_SUPPLIED TEXT_
___

Short-term rentals are defined as properties rented from one to 30 days.

“Right now if there's a short-term rental out there that becomes 'Animal House' or unruly or doesn't respect the sanctity of the neighborhood, there's nothing in the books,” added Parker.

Some are pushing for rental regulations requiring homeowners to get a permit before renting their property and to pay a city hotel tax.

Tuesday night, the city council tabled the first reading of an ordinance that aims to regulate short-term rentals so councilmembers could look further into the issue.

Bill Hallmon has lived in a North Arlington neighborhood since the early 1990s and said he has to live through the experience of neighbors renting out their homes during big event weekends.

“Generally people aren't in the house that long and they generally don't keep the property up and they have very little regard for the people that live around them,” said Hallmon, who is in favor of regulating the practice.

___

_SET OF TASKS_
• 1. In the listing, change "coordinates" to "location" from the line containing "This screenshot has width=1201, height=714." through the line containing "at that location.", and give those lines back with nothing else altered.
• 2. Go on with the article about regulating short-term rentals, starting after its final sentence.
The article on short-term rentals and the listing that comes next have nothing to do with each other.

___

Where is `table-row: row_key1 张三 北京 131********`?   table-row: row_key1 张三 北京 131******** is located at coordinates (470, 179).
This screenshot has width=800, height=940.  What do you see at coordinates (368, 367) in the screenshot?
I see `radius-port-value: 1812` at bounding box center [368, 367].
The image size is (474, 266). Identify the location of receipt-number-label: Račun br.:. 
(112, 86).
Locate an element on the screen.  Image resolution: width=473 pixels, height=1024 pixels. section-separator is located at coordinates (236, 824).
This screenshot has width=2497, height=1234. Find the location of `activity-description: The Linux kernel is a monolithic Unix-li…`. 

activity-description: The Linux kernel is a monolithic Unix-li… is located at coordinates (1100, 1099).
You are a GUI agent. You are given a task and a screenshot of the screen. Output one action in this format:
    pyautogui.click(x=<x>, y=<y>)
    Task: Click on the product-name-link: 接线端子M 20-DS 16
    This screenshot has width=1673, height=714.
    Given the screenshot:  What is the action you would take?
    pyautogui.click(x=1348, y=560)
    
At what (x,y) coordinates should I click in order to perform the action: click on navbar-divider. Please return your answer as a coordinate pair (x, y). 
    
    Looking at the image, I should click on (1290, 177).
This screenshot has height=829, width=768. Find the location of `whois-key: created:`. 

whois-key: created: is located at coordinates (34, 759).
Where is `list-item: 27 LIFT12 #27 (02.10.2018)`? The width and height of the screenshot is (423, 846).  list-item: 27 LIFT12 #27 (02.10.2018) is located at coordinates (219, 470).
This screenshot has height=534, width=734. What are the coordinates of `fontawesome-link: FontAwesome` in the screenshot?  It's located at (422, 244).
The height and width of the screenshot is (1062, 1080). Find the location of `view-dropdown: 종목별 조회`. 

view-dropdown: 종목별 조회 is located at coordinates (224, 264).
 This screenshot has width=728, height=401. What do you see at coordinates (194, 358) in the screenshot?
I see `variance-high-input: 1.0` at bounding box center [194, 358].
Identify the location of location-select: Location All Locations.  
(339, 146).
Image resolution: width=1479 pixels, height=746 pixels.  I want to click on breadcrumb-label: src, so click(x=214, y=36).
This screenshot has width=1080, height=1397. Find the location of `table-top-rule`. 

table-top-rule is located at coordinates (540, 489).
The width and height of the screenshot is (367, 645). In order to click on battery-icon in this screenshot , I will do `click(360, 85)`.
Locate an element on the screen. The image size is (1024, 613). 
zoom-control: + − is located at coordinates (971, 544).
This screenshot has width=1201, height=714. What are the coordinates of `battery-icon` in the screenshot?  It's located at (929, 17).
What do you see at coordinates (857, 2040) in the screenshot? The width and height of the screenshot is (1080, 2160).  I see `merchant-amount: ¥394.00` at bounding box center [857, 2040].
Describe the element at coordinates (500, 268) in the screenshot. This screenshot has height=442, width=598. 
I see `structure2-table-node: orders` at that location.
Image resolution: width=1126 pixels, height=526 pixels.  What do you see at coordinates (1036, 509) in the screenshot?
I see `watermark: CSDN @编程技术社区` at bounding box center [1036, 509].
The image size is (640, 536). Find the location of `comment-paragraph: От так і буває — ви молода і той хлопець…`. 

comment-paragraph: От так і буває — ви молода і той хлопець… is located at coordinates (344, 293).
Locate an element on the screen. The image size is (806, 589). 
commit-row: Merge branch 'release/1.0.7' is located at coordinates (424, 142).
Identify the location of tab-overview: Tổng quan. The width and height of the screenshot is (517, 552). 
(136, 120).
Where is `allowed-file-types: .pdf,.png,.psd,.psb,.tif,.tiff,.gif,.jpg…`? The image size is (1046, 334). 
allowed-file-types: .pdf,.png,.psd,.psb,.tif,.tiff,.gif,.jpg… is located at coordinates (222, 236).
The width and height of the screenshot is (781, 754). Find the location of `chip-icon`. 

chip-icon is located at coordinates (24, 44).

___

_TASK-BY-TASK ANSWERS_
• 1.
This screenshot has width=1201, height=714. What are the location of `battery-icon` in the screenshot?  It's located at (929, 17).
What do you see at location (857, 2040) in the screenshot? The width and height of the screenshot is (1080, 2160).  I see `merchant-amount: ¥394.00` at bounding box center [857, 2040].
Describe the element at location (500, 268) in the screenshot. This screenshot has height=442, width=598. 
I see `structure2-table-node: orders` at that location.

• 2.
The proposal would give neighbors recourse in the event that short-term renters disrupt a neighborhood.

While the focus of the effort is on preserving the quality of life for the long-term residents in a neighborhood, Parker said it would also protect renters themselves.

“I think it's a two-sided ordinance,” said Parker. “In the event that the renter doesn't show as much discretion as he should show in renting to certain types of renters.”

Renters who, if they become unruly, could cost property owners their permits and ability to rent.